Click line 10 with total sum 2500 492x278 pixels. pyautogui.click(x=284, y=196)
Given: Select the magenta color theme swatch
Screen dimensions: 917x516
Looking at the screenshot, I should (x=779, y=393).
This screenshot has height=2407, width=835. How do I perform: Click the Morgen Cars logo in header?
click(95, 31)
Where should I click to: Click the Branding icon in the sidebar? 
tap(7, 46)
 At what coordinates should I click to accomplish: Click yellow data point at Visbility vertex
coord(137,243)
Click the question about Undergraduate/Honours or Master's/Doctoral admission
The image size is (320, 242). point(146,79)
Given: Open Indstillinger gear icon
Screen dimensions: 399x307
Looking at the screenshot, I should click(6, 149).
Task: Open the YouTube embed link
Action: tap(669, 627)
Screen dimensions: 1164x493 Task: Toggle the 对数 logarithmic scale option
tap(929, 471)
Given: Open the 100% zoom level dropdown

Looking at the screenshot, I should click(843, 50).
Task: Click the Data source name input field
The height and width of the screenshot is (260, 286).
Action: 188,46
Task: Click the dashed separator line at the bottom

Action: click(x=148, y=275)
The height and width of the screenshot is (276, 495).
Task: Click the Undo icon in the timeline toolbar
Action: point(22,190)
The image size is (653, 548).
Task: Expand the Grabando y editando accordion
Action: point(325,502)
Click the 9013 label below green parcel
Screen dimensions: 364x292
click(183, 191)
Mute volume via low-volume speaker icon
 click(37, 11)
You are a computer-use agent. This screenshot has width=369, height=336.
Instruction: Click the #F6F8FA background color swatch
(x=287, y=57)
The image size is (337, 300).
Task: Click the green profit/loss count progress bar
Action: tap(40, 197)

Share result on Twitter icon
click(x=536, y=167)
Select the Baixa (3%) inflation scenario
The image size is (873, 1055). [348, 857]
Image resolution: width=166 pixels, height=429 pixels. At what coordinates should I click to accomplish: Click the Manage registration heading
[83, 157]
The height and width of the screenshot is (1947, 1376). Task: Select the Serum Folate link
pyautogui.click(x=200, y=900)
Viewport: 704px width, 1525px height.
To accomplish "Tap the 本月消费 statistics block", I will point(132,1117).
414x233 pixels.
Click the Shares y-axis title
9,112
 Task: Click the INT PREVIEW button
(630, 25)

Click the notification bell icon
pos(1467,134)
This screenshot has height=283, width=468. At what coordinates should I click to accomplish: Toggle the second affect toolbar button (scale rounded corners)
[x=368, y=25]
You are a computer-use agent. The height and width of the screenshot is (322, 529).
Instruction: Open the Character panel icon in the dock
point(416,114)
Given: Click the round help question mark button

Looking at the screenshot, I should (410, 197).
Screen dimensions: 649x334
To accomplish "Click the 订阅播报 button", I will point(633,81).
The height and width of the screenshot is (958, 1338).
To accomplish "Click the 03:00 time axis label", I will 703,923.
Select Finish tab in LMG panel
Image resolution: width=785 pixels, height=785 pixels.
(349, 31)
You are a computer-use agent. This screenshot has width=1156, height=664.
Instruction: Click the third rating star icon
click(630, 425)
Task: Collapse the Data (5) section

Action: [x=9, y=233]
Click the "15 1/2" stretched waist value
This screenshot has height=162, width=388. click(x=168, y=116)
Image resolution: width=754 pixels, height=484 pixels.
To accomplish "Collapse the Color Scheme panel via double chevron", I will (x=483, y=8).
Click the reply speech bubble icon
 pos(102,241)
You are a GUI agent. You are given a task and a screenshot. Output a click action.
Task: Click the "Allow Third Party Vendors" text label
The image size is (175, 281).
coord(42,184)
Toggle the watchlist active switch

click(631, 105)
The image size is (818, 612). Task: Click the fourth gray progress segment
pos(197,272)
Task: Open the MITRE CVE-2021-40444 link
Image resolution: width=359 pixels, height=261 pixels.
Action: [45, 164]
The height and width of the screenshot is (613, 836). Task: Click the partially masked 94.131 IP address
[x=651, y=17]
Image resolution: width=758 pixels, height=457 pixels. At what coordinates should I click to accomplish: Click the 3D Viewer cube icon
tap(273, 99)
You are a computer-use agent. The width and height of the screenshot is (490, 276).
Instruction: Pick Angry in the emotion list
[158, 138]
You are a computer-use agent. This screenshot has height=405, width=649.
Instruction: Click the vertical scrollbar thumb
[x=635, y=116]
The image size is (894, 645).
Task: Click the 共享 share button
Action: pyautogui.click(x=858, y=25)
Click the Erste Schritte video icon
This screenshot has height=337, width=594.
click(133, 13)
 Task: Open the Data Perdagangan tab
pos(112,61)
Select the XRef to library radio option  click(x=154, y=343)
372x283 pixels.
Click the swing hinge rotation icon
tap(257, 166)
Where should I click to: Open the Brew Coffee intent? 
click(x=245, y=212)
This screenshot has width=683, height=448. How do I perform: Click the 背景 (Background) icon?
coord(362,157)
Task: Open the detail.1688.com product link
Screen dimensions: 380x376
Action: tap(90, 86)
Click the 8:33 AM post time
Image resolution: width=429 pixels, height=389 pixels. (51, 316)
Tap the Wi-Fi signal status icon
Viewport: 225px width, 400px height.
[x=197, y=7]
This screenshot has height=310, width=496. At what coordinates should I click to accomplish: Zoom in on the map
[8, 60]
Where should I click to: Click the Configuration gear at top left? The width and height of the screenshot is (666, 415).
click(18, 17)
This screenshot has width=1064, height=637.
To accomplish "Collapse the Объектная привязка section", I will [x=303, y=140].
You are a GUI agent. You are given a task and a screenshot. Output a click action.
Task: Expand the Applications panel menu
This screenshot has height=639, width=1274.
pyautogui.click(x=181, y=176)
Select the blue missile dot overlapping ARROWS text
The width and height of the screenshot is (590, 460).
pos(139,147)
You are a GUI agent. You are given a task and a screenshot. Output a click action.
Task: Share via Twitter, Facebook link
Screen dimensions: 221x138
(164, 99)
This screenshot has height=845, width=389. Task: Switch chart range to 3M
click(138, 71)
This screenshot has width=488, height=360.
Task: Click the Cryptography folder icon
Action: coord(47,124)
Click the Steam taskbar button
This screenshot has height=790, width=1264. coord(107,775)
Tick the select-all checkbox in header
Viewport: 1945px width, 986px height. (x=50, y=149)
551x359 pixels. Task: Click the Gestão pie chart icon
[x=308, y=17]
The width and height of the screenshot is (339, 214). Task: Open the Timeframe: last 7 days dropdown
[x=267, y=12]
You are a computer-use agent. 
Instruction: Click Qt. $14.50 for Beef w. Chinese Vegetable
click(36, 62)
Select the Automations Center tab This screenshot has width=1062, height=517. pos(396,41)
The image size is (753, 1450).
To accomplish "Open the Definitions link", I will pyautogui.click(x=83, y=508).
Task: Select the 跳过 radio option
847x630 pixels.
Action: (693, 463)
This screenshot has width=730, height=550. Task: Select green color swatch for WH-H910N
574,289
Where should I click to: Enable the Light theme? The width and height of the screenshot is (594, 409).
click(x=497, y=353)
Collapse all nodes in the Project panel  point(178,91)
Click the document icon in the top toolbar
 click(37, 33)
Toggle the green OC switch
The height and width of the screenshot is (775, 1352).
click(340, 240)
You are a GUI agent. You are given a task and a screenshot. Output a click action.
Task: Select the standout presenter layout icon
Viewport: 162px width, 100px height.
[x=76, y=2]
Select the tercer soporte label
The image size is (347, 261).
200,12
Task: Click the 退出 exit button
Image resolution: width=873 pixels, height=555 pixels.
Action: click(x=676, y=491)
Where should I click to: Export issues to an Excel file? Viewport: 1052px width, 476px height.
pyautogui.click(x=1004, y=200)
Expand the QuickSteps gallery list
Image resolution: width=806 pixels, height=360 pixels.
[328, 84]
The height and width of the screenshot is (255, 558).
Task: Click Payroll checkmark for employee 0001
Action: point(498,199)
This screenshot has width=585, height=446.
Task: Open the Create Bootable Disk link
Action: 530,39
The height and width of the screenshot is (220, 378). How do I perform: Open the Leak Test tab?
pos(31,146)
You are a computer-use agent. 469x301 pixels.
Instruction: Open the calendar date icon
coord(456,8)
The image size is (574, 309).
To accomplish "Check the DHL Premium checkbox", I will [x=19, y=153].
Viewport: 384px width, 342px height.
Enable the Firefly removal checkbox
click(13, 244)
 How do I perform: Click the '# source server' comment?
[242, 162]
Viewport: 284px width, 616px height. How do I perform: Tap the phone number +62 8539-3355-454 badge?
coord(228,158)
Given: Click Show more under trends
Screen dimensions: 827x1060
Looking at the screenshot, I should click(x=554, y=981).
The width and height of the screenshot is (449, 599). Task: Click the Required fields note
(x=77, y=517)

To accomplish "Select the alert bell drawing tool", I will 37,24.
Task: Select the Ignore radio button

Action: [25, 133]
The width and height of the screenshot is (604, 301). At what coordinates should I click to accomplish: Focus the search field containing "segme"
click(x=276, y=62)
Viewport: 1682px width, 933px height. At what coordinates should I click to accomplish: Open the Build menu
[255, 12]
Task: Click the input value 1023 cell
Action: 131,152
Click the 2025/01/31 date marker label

> **EXERCISE GOAL**: Update the lines from the line with "Click the Steam taskbar button" to the line with "[x=308, y=17]" by changing "select-all checkbox" to "select-all toggle", and leave everything else in those lines unchanged.

> **IN RESPONSE**:
Click the Steam taskbar button
This screenshot has height=790, width=1264. coord(107,775)
Tick the select-all toggle in header
Viewport: 1945px width, 986px height. (x=50, y=149)
551x359 pixels. Task: Click the Gestão pie chart icon
[x=308, y=17]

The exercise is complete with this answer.